The heavy metal chassis was not modified, it just received a visual update (see below).
The upper body underwent some cosmetic surgery, though, but nothing dramatic or structural, since the DH 1504 described above only differs in minor external details from the original BR 216. I decided to modify the front ends, especially the lights: Locomotives in PKP service tend to have VERY large lamps, and I tried to incorporate this characteristic feature through masks that were added over the original light conductors, scratched from styrene tube material.
In the course of this facial surgery, the molded handles at the lower front corners were lost. They were later replaced with three-dimensional silver wire, mounted into small holes that were drilled into the hull at the appropriate positions. Fiddly stuff, but I think the effort was worth it.
The original vent grills between the lower lamps were sanded away and covers for the multiple working cable adapters on the front ends added – scratched with small styrene profile bits.
For a cleaner, modern look, I removed the original decorative aluminum profile frame around the upper row of cooling louvers. The roof was modified, too: beyond the bigger headlight fairing, the exhaust for the auxiliary diesel engine was removed, as well as the chimney for the old steam heating system. The diesel engine’s exhaust pipes were lengthened (inspired by similar devices carried by DB BR 218), so that the fumes would be deviated away from the locomotive’s hull and the following wagons. Horns and a blade antenna for each driver’s cabin were added, too.
Painting and markings:
Both Piko and Roco V 160s in PKP markings look garish – righteously, though, since PKP locomotives used to carry for many years very striking colors, primarily a dark green body with a light green/teal contrast area on the flanks and yellow quick recognition front markings. However, I did not find any of the two model designs convincing, since they rather looked like a simple toy (Piko) or just wrong (Roco, with a surreal grass green contrast tone instead of the pale teal).

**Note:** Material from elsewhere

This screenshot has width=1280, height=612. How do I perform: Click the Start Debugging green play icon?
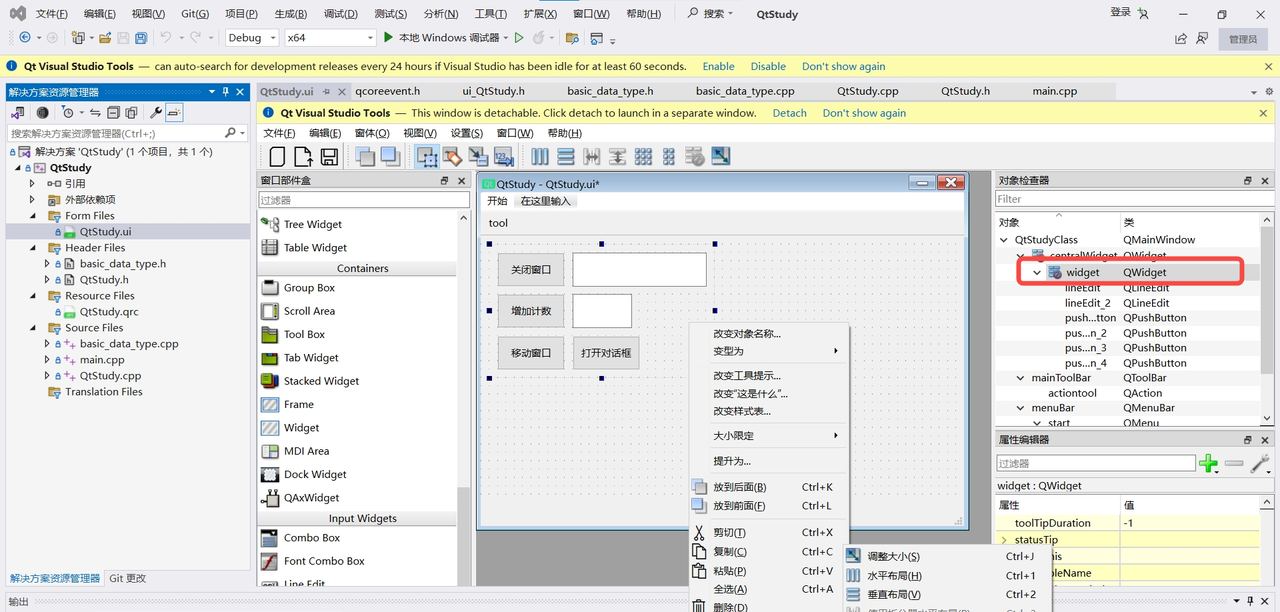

I rather went for something inspired by real world locomotives, like the PKP’s SU- and SP-45s. The basic design is an upper body with a dark green base (Humbrol 76, Uniform Green) and a pale green-grey area around the upper row of louvres (an individual mix of Humbrol 96 and 78). The kink under the front windows was used for waterline reference, the front section under the windows (in the dark green base) was painted in bright yellow (Humbrol 69) as a high-viz contrast, a typical feature of PKP locomotives. The chassis received a grey-green frame (somewhat visually stretching the locomotive) with bright red (Humbrol 19) headstocks, a nice color contrast to the green body and the yellow bib.

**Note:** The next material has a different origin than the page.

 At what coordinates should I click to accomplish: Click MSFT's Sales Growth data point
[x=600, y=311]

Silver 1.5mm decal stripes (TL Modellbau) were used to create a thin cheatline along and around the whole lower section. At some time I considered another cheatline between the light and dark green, but eventually ignored this idea because it would have looked too retro. The locomotive’s roof became medium grey (Revell 47).

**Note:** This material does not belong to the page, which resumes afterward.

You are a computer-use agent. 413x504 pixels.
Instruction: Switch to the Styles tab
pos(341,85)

The running gear and the tanks between the bogies were painted in very dark grey (Humbrol 67, similar to the original DB livery in RAL 7021) and weathered with a light black ink wash, some thinned Burnt Umbra (simulating dust and rust) plus some light dry-brushing with dark grey that emphasized the surface details. This used look was also taken to the upper body of the locomotive with watercolours (Grey, Black and some Sienna and Burnt Umbra) for a more natural look of daily service – rather subtle, and I emphasized the louvres, esp. on the light background, where they tended to disappear.
Individual markings consist of single decal letters in silver and white in various sizes (also TL Modellbau) for the locomotive’s registration code as well as of H0 scale catenary warnings from Nothaft Hobbybedarf, plus some generic stencils from various model decal sheets (incl. Cyrillic stencils from an 1:72 MiG-21 decal sheet…).
For a uniform finish I gave the locomotive an overall coat of matt acrylic varnish from the rattle can – it still has a slightly sheen finish and matches well the look of Märklin’s standard rolling stock.